### DATA FOR THE TASK:

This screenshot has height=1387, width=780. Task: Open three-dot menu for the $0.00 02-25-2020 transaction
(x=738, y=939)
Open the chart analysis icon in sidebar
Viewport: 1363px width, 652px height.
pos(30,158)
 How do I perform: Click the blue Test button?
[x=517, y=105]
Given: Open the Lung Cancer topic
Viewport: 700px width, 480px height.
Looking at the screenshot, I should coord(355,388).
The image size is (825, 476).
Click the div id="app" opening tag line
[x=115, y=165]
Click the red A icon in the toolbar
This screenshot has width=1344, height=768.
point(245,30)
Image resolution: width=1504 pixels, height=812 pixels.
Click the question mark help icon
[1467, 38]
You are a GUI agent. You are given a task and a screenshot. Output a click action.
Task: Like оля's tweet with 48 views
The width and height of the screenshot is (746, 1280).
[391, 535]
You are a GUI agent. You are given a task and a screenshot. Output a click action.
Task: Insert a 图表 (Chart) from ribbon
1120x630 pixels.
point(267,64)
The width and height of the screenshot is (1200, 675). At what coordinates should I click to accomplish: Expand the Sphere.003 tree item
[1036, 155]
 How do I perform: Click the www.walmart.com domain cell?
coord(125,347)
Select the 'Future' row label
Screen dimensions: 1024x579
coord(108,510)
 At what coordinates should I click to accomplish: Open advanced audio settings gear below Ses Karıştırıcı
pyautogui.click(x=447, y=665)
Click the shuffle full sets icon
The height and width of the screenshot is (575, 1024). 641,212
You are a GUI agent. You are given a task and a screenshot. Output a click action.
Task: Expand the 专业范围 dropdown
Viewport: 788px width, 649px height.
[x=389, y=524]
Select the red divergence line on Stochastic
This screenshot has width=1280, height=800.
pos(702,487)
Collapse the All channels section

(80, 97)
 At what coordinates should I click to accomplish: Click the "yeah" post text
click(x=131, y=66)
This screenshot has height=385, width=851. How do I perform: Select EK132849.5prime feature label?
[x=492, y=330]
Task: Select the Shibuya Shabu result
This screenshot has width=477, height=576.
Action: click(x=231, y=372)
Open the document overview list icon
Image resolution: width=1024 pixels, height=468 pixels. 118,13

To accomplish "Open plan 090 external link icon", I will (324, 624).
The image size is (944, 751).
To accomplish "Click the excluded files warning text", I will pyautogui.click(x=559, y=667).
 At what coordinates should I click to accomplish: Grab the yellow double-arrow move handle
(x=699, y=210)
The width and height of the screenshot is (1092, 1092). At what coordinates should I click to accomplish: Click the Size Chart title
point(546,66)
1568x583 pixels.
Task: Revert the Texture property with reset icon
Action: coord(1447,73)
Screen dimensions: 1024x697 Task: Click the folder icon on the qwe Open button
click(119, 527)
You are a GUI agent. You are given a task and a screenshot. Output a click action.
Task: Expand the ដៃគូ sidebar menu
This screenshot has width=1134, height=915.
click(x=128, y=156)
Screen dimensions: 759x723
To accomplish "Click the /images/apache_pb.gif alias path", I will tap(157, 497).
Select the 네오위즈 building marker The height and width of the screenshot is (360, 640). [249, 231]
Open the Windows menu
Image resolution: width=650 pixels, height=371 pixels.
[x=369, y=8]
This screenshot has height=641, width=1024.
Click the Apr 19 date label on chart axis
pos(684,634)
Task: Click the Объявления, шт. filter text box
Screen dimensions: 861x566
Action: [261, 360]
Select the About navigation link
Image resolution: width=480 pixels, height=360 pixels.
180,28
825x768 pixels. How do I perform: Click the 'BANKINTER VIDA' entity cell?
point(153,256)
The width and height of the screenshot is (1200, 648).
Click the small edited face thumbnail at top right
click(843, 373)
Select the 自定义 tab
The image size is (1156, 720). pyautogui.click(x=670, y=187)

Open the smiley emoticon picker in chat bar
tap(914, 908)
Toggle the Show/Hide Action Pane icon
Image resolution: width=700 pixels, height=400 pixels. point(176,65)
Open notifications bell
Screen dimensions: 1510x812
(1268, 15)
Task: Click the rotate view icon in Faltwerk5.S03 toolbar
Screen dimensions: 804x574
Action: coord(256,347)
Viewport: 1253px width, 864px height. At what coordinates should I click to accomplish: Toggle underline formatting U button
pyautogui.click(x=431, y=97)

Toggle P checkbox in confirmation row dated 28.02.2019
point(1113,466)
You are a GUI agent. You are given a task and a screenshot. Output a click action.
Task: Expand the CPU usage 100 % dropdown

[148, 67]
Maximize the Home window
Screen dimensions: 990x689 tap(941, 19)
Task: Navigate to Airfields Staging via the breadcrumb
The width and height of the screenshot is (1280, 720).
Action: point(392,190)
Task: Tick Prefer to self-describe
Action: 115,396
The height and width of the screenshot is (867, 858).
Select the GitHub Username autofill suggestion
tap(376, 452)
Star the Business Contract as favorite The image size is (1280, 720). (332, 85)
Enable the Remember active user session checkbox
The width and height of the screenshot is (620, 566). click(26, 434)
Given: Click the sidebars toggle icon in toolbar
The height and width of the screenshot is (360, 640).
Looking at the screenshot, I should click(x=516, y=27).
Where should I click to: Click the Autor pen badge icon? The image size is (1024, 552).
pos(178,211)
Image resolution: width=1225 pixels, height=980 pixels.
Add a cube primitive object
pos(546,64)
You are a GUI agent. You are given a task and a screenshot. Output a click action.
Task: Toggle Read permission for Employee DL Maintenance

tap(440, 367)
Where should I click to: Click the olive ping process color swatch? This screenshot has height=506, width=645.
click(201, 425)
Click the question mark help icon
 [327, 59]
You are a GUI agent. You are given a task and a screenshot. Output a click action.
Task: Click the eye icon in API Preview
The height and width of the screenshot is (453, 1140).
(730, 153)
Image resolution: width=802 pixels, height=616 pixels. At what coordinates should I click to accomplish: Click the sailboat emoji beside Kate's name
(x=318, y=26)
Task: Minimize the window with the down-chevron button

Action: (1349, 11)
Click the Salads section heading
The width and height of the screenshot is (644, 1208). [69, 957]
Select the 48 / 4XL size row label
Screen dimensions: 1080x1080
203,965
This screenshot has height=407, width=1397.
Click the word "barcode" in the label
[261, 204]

### REQUIRED WORK:
Copying word for word, give each line of the data above from the first one through the line containing "Task: Like оля's tweet with 48 views", and nothing else.

### PROBLEM SOLUTION:
This screenshot has height=1387, width=780. Task: Open three-dot menu for the $0.00 02-25-2020 transaction
(x=738, y=939)
Open the chart analysis icon in sidebar
Viewport: 1363px width, 652px height.
pos(30,158)
 How do I perform: Click the blue Test button?
[x=517, y=105]
Given: Open the Lung Cancer topic
Viewport: 700px width, 480px height.
Looking at the screenshot, I should coord(355,388).
The image size is (825, 476).
Click the div id="app" opening tag line
[x=115, y=165]
Click the red A icon in the toolbar
This screenshot has width=1344, height=768.
point(245,30)
Image resolution: width=1504 pixels, height=812 pixels.
Click the question mark help icon
[1467, 38]
You are a GUI agent. You are given a task and a screenshot. Output a click action.
Task: Like оля's tweet with 48 views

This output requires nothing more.